Target position rows:
· · · · · · ·

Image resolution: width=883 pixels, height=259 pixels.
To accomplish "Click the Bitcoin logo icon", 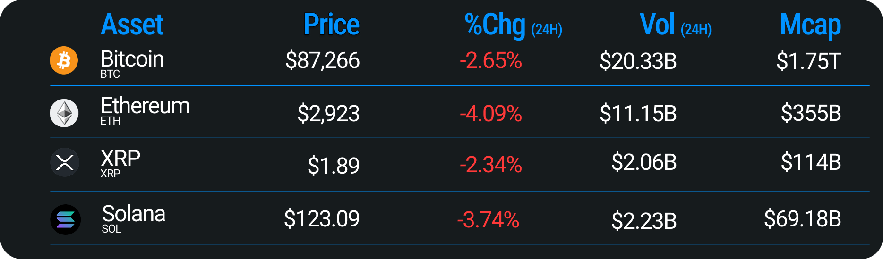I will pos(64,60).
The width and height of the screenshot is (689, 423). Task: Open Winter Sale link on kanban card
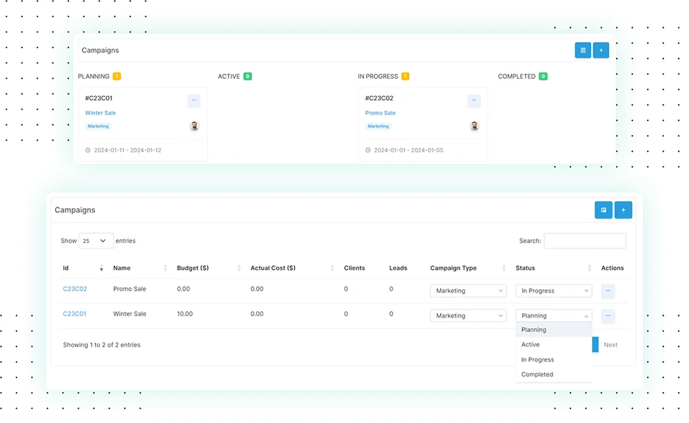(x=101, y=113)
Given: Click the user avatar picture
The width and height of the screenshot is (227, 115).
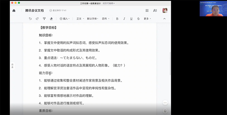Looking at the screenshot, I should [x=165, y=10].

· · · · · · ·

Report each line of the rows above that contains the string "height", copying every such line in full.

Image resolution: width=883 pixels, height=259 pixels.
The width and height of the screenshot is (689, 423). Task: Open Winter Sale link on kanban card
The width and height of the screenshot is (227, 115).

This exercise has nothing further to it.